If the referent is of fixed size, its reference is an ordinary pointer (a single word). Otherwise, the reference is a fat pointer (a double word), and the pointed-to object’s type T must satisfy T:? Sized. For example, references to slices and trait objects are fat pointers.

Since a slice ([T]) has no boundaries, it cannot be used on its own and must be paired with a reference &. For convenience, a reference to a slice (&[T]) is simply referred to as a slice. Similarly, str can be considered a special type of slice, i.e., a slice of Unicode representing boundary-less UTF-8 text. For simplicity, a reference to a string slice (&str) is referred to as a string slice. A str can either be allocated on the heap (as the “text” behind a String) or exist as a string literal (pre-allocated alongside the code in read-only memory).

As shown below, ss1 is an ordinary pointer, while ss2 is a fat pointer:

    let ss = String::from("hello");
    // ss1 type: &String
    let ss1 =&ss;
    // deref coercion: conceptually equivalent to ss.deref(); 
    // the call ss.deref() is effectively treated as (&ss).deref() where ss is implicitly borrowed
    let ss2: &str = &ss;

ss1 points to a String, which is a struct allocated on the stack containing: a raw pointer to the heap-allocated text, capacity, and length. ss2 is a fat pointer allocated on the stack containing: a raw pointer to the heap-allocated text and its length.

Deref Coercion

In the code snippet of Memory model, Deref Coercion implicitly occurs in the initialization statement of ss2. Deref Coercion converts a reference to a type that implements the Deref trait into a reference to another type. Even though the type of &ss is &String, since the String type implements the Deref trait (&String → &str) and ss2 is explicitly declared as &str, the compiler automatically invokes the deref call.

If we don’t want to explicitly declare the type as &str or manually call deref(), is there another way to convert a String into a &str? Yes, we can leverage a key property: Deref is an overload of the * operator. When an instance y of type T implements the Deref trait (&T → &Target), *y is equivalent to *(y.deref()).

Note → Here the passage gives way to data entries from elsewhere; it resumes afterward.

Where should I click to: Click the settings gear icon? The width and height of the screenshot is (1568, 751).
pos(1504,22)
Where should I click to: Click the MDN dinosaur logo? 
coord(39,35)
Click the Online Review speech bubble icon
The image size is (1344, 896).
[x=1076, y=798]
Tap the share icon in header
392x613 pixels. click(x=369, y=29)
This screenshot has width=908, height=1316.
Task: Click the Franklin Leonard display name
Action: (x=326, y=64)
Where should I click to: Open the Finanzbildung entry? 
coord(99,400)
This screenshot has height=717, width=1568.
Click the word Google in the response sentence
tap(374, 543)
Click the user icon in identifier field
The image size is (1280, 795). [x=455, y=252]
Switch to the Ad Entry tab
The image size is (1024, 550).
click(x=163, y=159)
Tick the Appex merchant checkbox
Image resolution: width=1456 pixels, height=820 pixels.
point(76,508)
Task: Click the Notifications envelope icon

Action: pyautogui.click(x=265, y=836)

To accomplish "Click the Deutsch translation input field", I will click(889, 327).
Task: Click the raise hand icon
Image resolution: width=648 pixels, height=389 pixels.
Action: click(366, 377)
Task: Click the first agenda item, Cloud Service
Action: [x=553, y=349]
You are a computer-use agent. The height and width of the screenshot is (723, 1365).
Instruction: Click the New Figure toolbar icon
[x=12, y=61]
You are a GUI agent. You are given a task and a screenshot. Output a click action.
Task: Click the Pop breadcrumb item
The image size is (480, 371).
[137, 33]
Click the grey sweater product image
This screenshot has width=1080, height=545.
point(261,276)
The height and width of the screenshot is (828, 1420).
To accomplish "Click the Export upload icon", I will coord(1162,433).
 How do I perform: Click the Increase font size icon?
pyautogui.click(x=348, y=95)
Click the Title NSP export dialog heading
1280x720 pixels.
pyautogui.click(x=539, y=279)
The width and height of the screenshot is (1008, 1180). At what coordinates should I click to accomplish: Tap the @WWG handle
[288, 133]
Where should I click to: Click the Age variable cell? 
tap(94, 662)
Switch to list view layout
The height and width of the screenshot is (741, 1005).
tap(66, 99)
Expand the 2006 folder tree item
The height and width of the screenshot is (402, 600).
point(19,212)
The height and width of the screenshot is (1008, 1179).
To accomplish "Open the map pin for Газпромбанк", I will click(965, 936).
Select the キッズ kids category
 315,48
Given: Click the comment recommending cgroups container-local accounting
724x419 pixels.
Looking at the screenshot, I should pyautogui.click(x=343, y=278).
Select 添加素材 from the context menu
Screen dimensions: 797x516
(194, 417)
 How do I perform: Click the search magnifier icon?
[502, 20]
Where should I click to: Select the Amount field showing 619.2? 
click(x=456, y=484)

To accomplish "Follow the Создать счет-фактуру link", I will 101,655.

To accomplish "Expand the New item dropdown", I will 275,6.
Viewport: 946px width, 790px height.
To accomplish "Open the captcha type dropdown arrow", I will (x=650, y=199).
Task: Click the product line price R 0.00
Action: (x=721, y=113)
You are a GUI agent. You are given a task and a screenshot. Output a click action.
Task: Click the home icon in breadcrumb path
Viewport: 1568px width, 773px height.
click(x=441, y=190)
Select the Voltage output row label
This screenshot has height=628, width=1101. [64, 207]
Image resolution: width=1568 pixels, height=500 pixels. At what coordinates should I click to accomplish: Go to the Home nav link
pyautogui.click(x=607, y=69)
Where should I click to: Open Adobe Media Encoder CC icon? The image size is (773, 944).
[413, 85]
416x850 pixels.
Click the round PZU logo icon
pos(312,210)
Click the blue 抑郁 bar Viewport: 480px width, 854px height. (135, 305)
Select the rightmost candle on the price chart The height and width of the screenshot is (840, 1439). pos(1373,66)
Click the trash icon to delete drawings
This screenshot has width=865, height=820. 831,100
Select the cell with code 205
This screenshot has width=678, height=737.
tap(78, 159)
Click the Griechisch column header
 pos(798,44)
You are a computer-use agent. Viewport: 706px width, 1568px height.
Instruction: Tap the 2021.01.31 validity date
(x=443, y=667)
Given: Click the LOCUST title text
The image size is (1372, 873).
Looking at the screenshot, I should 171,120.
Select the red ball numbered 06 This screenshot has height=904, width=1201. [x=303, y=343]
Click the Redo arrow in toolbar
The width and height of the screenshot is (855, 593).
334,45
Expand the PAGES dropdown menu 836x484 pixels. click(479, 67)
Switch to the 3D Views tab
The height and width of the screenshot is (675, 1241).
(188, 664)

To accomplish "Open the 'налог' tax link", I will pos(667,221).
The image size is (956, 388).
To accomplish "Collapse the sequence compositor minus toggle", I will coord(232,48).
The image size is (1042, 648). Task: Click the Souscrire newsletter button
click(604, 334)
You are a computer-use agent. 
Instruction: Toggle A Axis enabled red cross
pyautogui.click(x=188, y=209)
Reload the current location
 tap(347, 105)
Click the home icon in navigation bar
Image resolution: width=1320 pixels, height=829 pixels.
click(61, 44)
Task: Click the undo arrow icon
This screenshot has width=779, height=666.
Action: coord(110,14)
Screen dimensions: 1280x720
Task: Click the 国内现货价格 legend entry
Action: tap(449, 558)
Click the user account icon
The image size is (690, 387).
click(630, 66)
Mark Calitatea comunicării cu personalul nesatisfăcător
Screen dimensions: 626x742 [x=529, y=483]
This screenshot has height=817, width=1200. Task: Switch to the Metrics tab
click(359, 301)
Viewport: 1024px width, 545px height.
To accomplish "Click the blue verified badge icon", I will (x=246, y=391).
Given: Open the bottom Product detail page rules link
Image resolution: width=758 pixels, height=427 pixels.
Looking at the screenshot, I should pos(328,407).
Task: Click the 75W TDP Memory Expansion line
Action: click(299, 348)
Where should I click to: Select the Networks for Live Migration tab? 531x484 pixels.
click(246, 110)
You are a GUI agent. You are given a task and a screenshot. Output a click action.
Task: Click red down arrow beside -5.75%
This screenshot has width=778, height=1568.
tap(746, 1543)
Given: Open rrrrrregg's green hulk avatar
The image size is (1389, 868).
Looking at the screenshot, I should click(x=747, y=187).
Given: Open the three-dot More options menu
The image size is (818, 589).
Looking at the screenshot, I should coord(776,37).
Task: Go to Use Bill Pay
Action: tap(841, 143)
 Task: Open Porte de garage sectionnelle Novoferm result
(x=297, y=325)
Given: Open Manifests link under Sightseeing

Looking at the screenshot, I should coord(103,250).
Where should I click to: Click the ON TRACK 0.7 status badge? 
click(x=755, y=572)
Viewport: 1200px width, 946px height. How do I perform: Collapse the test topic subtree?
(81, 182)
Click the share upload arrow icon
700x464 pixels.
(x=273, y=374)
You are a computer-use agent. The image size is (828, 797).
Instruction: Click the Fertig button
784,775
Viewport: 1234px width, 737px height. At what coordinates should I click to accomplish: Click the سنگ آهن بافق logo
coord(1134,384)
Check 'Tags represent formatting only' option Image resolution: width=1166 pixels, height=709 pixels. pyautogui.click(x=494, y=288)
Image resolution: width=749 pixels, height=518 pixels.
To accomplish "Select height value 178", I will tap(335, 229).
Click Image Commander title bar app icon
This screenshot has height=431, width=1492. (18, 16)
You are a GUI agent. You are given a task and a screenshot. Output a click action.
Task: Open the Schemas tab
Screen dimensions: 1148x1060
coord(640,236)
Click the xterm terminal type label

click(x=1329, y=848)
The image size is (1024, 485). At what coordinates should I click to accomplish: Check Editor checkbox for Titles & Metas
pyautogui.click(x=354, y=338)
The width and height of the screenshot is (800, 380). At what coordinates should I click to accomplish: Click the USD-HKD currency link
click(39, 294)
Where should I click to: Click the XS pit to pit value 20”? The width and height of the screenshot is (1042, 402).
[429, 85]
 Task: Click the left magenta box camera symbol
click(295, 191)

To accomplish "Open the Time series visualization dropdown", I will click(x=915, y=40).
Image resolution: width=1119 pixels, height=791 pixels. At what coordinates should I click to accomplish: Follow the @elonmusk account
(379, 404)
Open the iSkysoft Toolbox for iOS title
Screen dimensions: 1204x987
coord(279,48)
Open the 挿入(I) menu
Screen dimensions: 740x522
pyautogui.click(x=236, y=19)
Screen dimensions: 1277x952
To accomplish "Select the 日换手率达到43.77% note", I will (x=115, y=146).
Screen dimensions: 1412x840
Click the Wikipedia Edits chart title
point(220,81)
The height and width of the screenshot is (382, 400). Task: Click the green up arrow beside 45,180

The type of *y is *(&Target), which is effectively Target.

    // conceptually equivalent to &*(ss.deref()); ss3 type: &str
    let ss3 = &*ss;
    // another way to get the string slice from the String. ss4 type: &str
    let ss4 = &ss[..];

If we implement the Deref trait for MyBox, then assert_eq!(5, bx.0) can be written without exposing the internal .0 structure.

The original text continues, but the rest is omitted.